Tasks for this exercise —
1. In the passage on languages of the Americas, which two countries are named as making up Anglo-America?
2. Write the next few sentences of the passage on languages of the Americas, picking up after its final sentence.

───── Passage shown

The majority of the people live in Latin America, named for its dominant languages, Spanish and Portuguese, both of which are descended from Latin. Latin America is typically contrasted with Anglo-America where English, a Germanic language, prevails: namely, Canada and the United States (in Northern America) have predominantly British roots and are quite different in terms of linguistical, cultural, and economic situation from other countries in the Americas.
Various languages are spoken in the Americas. Some are of European origin, others are spoken by indigenous peoples or are the mixture of various idioms like the different creoles.

──────────
───── Listed entries

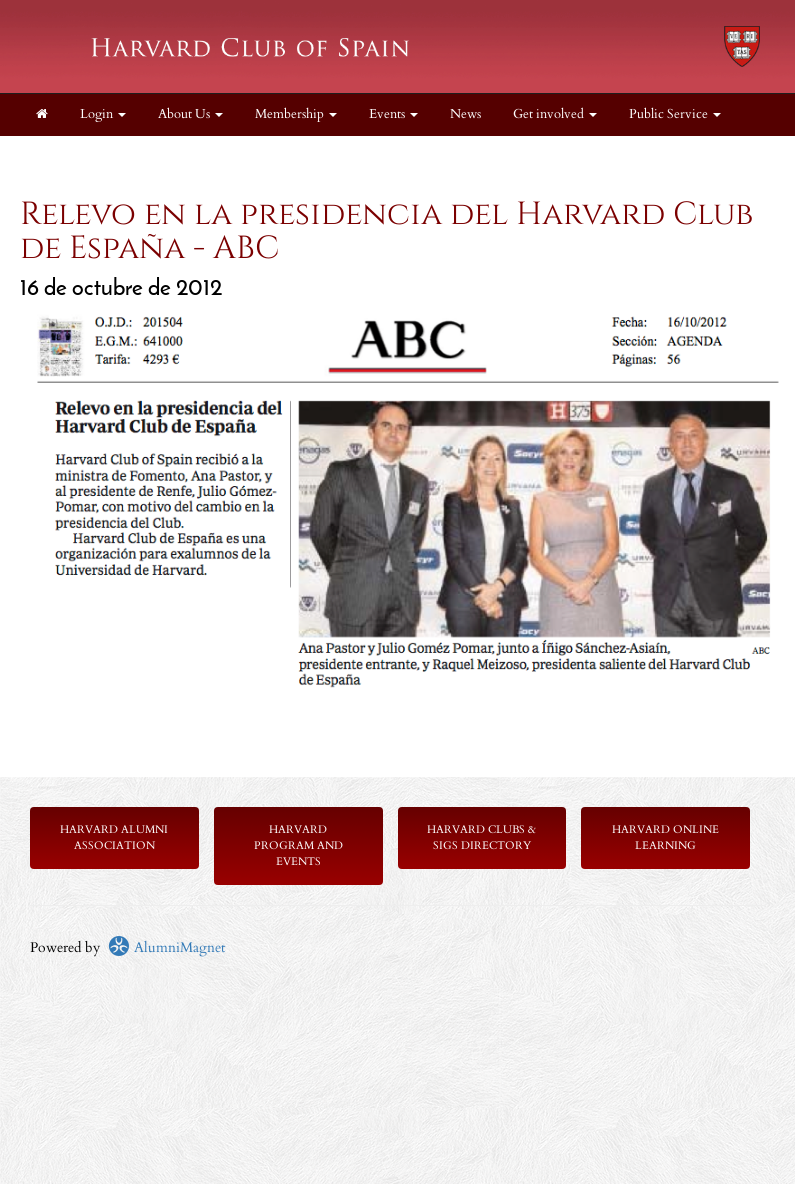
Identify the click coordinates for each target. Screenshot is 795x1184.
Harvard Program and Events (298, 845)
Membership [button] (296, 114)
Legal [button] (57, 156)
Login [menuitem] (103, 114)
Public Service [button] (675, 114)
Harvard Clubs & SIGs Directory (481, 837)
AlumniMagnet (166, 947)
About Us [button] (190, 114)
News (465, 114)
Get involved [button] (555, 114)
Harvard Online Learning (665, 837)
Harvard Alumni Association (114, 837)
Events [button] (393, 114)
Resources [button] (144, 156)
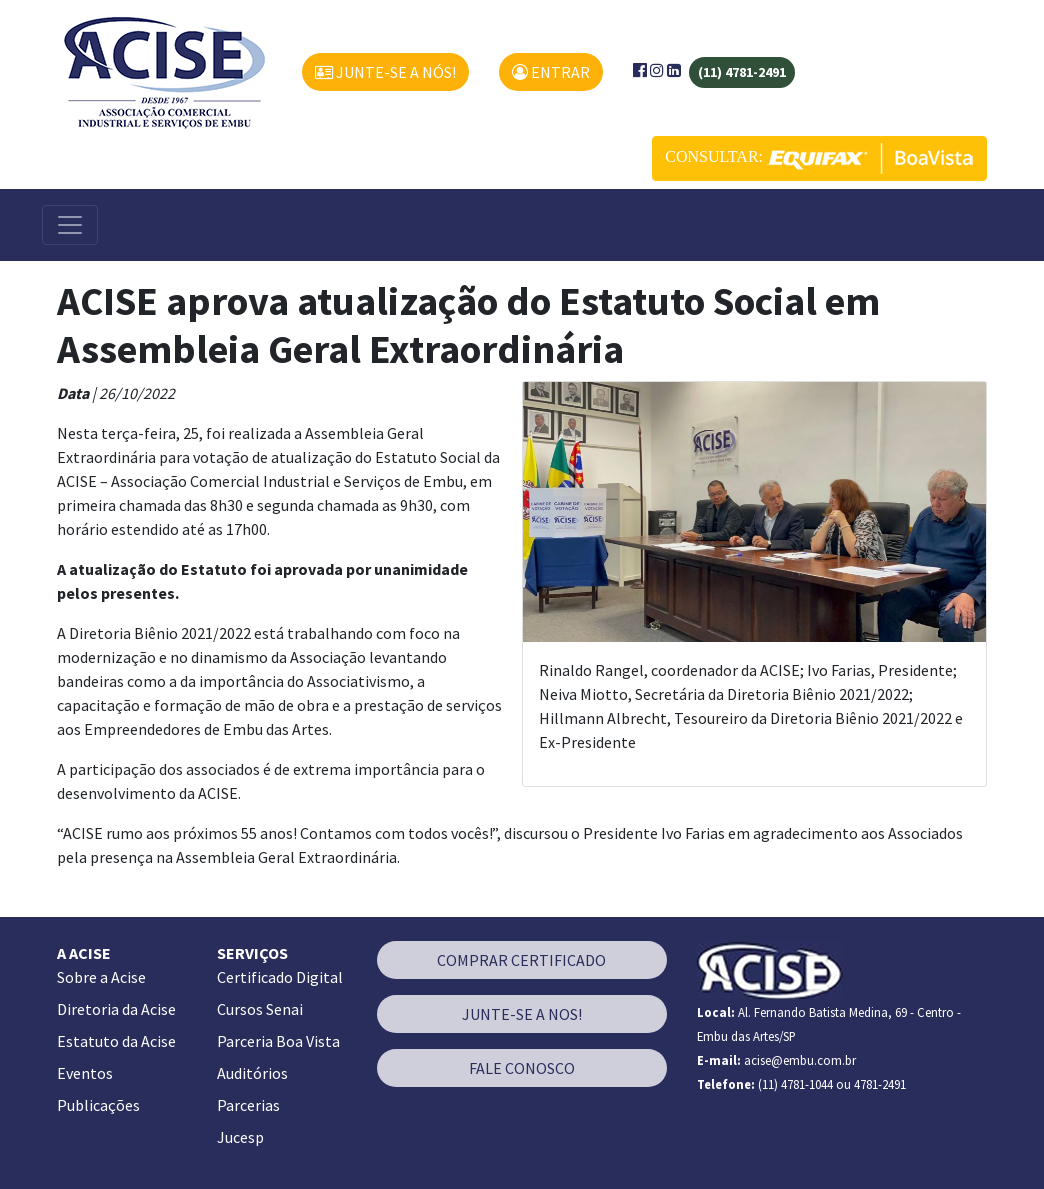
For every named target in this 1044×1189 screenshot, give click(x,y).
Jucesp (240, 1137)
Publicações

──────────

The replies —
1. Canada and the United States.

2.
The dominant language of Anglo-America, as the name suggests, is English, though French is also official in Canada and is the predominant language in Québec, and along with English is an official language in New Brunswick and in the U.S. state of Louisiana. Due to heavy immigration from Latin America to the south, Spanish has become widely spoken in parts of the United States and is one of the official languages in the U.S. state of New Mexico. High levels of immigration have brought great linguistic diversity to Anglo-America, with over 300 languages known to be spoken in the United States alone, but most languages are spoken only in small enclaves and by relatively small immigrant groups.
The dominant language of Latin America is Spanish, though the largest nation in Latin America, Brazil speak Portuguese. Small enclaves of French- and English-speaking regions also exist in Latin America, notably in French Guiana and Nicaragua's Mosquito Coast, respectively, and Haitian Creole, of French origin, is dominant in the nation of Haiti. Native languages are more prominent in Latin America than in Anglo-America, with Nahuatl, Quechua, Aymara and Guaraní as the most common. Various other native languages are spoken with lesser frequency across both Anglo-America and Latin America. Creole languages other than Haitian Creole are also spoken in parts of Latin America.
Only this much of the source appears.